相続税の税率は累進課税制度を採用しています。税率は各相続人の課税価格に比例して高くなります。

各相続人等の課税価格税率控除額
1,000万円以下10%
1,000万円超3,000万円以下15%50万円
3,000万円超5,000万円以下20%200万円
5,000万円超1億円以下30%700万円
1億円超2億円以下40%1,700万円
2億円超3億円以下45%2,700万円
3億円超6億円以下50%4,200万円
6億円超55%7,200万円

例えば、相続人である配偶者の課税価格が2,000万円とします。この場合、相続税は「課税価格2,000万円×15%-控除額50万円=250万円」です。この相続税250万円の内訳は1,000万円部分の「1,000万円×10%=100万円」と1,000万円を超える部分の1,000万円に対する「1,000万円×15%=150万円」になります。つまり、相続税は単純に税率を掛けるのでなく、課税価格の段階ごとに応じて複数の税率を用いているのです。

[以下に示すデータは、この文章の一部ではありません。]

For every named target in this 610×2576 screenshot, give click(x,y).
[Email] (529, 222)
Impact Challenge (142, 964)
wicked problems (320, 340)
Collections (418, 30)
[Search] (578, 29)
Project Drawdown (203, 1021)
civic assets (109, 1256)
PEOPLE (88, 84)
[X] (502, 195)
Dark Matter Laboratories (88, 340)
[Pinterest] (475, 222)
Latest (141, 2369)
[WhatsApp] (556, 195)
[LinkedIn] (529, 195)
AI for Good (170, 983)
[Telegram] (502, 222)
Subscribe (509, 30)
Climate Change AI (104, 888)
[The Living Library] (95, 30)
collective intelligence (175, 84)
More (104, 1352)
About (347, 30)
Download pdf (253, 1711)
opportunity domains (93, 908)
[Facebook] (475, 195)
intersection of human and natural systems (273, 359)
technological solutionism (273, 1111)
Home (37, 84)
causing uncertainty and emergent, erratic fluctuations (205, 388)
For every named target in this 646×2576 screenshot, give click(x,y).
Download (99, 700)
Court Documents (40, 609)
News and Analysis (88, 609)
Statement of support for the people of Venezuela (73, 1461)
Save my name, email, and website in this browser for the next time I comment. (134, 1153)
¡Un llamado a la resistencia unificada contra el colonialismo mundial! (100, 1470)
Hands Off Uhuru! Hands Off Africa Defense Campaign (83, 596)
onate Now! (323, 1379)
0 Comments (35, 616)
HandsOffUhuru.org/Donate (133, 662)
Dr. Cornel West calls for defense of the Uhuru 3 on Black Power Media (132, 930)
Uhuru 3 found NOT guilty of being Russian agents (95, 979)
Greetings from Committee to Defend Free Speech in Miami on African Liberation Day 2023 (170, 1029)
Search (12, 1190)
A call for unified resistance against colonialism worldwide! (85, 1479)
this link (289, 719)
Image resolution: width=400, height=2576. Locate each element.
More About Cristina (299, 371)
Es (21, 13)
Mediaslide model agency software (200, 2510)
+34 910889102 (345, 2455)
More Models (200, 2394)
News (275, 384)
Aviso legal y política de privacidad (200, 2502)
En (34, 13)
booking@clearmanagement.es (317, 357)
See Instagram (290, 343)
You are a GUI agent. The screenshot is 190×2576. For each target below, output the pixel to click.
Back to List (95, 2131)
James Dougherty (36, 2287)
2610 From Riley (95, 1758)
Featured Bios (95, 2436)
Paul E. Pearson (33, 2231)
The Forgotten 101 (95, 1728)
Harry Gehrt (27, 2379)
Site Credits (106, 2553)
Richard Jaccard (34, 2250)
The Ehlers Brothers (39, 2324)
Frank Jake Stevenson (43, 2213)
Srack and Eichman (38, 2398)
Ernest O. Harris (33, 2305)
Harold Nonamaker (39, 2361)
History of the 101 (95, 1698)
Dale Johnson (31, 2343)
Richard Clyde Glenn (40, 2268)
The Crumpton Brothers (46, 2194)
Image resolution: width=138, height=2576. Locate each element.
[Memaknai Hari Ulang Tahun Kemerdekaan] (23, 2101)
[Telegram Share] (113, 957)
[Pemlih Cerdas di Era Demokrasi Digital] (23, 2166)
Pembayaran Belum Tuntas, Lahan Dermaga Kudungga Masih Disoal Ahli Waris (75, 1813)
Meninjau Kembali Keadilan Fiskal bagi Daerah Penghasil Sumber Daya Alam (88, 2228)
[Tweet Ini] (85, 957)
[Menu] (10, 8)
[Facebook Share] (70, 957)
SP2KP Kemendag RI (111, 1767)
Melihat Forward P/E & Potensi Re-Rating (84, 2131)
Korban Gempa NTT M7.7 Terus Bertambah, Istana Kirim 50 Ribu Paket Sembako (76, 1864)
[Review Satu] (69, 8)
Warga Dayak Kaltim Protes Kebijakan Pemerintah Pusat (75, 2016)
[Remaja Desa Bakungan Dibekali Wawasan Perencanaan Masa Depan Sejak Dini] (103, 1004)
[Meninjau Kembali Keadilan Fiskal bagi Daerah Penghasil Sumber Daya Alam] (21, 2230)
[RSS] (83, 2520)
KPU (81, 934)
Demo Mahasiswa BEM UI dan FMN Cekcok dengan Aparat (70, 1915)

地価の高いエリアに自宅のある人は相続税が発生する可能性が高い

特に財産を持っていないと考えている人でも、都内など地価の高いエリアに自宅がある場合、相続税が発生する可能性が高いです。例えば、東京都世田谷区が発表した「世田谷区土地利用現況調査」では2006年、2011年、2016年の各年で、専用宅地の面積別での増減数を調査しています。このレポートによると、2016年時点において50~100平方メートルの規模の専用宅地が2016年から2011年の5年間で約4,000件ともっとも増加しています。世田谷区におけるもっとも多い50~100平米メートルの専用宅地の場合、相続税はどの程度になるのでしょう。土地の財産価格は路線価という国税庁で定めた1平方メートルあたりの相続税評価額で計算します。

例えば、世田谷区経堂一丁目に土地を75平方メートル所有しているとしましょう。世田谷区経堂一丁目の2018年度路線価は45万円です。財産価格は「路線価45万円×75平方メートル=3,375万円」となり、財産価格には建物の固定資産税評価額や他の財産も加算されるため、基礎控除額を超える可能性があるのです。ただ、小規模宅地等の特例により、自宅の財産価格を通常の80%に下げて、基礎控除額より低くできる可能性はあるでしょう。

しかし、相続税の確定申告をすることが条件です。地価の高いエリアに自宅がある場合、相続税の発生と相続税の確定申告の有無について事前に確認することをおすすめします。

相続税が発生するかどうか事前に確認しておこう

相続する財産の評価額が「3,000万円+600万円×法定相続人の数」で計算する基礎控除額の範囲内であれば相続税は発生しません。ただし、地価の高い地域に自宅を持っているような人は超えてしまう可能性があるので注意が必要です。流動性の高い現預金などの資産がほとんどなく、地価の高い不動産のみの資産の場合、「相続税はかかるが支払う現金がない」という状況に陥る可能性があります。相続になってから慌ててしまう前に、申告・納付の義務があるかどうかなど確認をしておくと賢明です。